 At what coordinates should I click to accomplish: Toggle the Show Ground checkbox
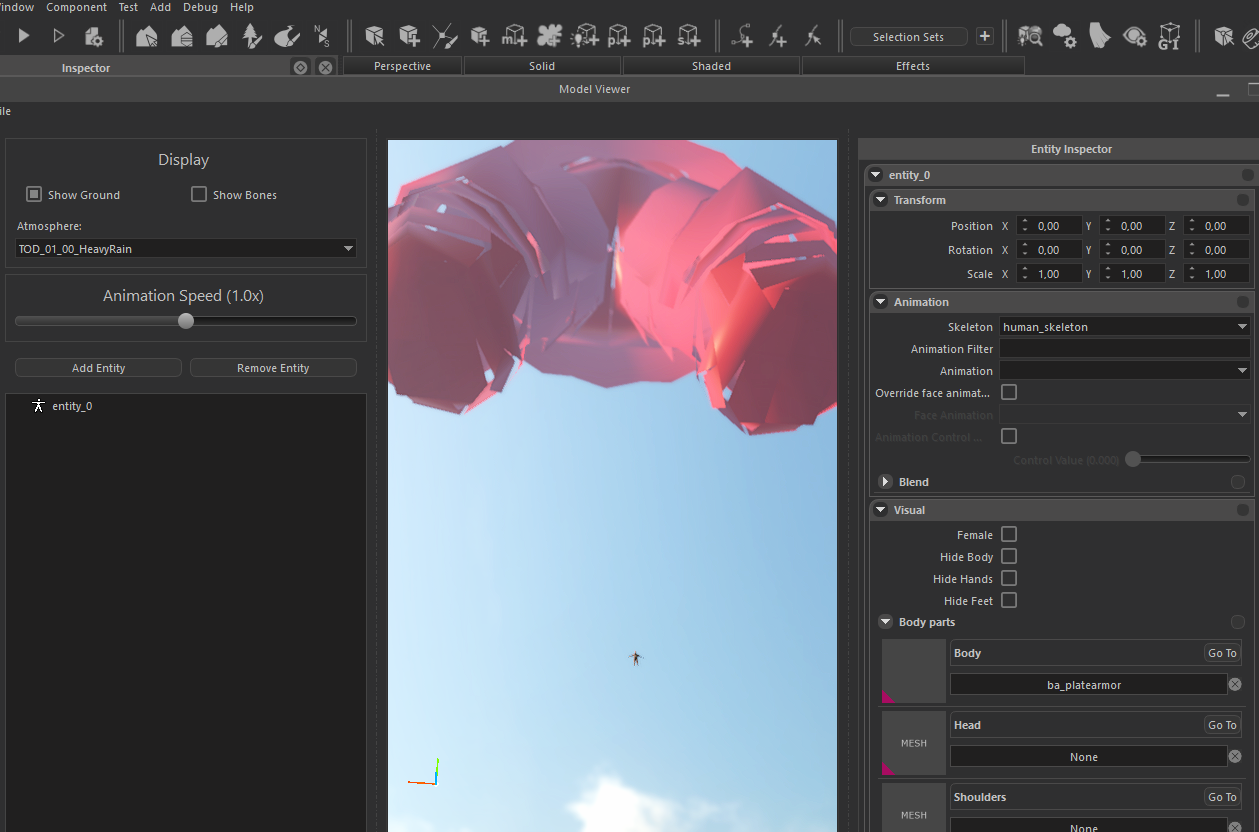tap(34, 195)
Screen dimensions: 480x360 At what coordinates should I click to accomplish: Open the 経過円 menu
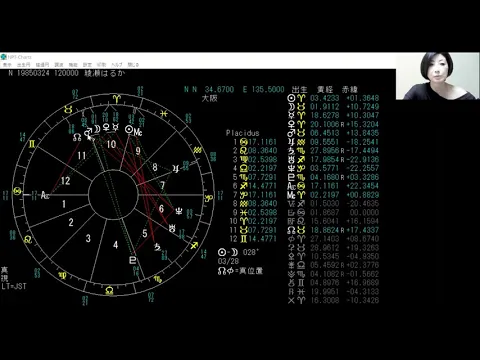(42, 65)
* * *
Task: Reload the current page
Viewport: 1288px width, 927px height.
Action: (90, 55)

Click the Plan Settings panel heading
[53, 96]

- Goal -
Pick out each line above that contains the word "coordinates", and copy those lines.

- Solution to this task -
 At what coordinates should I click to accomplish: Toggle the Show Ground checkbox
Screen dimensions: 480x360 At what coordinates should I click to accomplish: Open the 経過円 menu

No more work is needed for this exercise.